Across Kimi Code Bench v2, Program Bench, and MLS Bench Lite, Kimi K2.7 Code achieves higher scores than K2.6 while consuming fewer tokens on each benchmark.
For developers, this efficiency compounds across every task: faster responses in interactive coding sessions, lower API costs in production, and agent workflows that complete more work within the same context budget.
Model architecture
Kimi K2.7 Code is built on a Mixture-of-Experts (MoE) architecture with 1 trillion total parameters and 32 billion activated parameters per token. The model supports a 256K context length and uses Multi-head Latent Attention (MLA). It also includes MoonViT, a 400M-parameter vision encoder.

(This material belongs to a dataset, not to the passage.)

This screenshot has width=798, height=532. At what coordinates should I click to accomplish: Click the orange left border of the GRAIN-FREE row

The full model weights are open-sourced and available on Hugging Face.
Choosing between Kimi K2.7 Code and K2.6
Kimi K2.7 Code is purpose-built for coding tasks. For general-purpose work such as writing, analysis, and conversation, we recommend K2.6, which offers more well-rounded capabilities.
How to access Kimi K2.7 Code
Where to use it
Kimi K2.7 Code is available through:
Kimi Code (https://www.kimi.com/code). Kimi K2.7 Code is now the default model, with thinking mode enabled by default. To get started, follow the setup instructions on the page.

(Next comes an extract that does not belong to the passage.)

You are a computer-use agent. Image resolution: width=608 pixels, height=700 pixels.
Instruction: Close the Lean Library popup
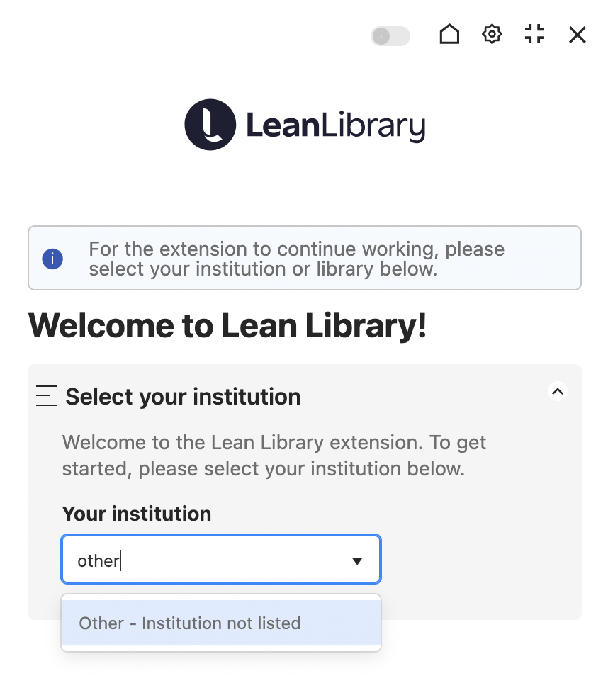coord(577,34)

Kimi API on the open platform (https://platform.kimi.ai/). Developers can call Kimi K2.7 Code via the Kimi API and integrate it into their own coding workflows, agents, and developer tools.
Thinking mode requirement
Kimi K2.7 Code does not support non-thinking mode. It always runs with thinking enabled, on both the Kimi API and Kimi Code. In Kimi Code, requests made with thinking disabled are automatically served by K2.6 instead.
Kimi K2.7 Code pricing
Kimi Code Plans
Kimi K2.7 Code is included in Kimi Code as part of the Kimi membership, with plans starting at $19/month. All plans include weekly refreshed usage quotas, and higher tiers offer larger weekly limits and higher concurrency caps, making them suitable for more intensive development workflows, complex projects, and large codebases. See the Kimi Code page for current plans, pricing, and quota details.
Kimi API pricing
Kimi K2.7 Code is available through the Kimi API with usage-based, per-token billing:
| Model | Unit | Input Price (Cache Hit) | Input Price (Cache Miss) | Output Price | Context Window |
|---|---|---|---|---|---|
| kimi-k2.7-code | 1M tokens | $0.19 | $0.95 | $4.00 | 262,144 tokens |
The API supports automatic context caching, which lowers the input cost for reused context (cache hit $0.19 vs cache miss $0.95 per million tokens). Prices exclude applicable taxes. See the official pricing documentation for the latest rates.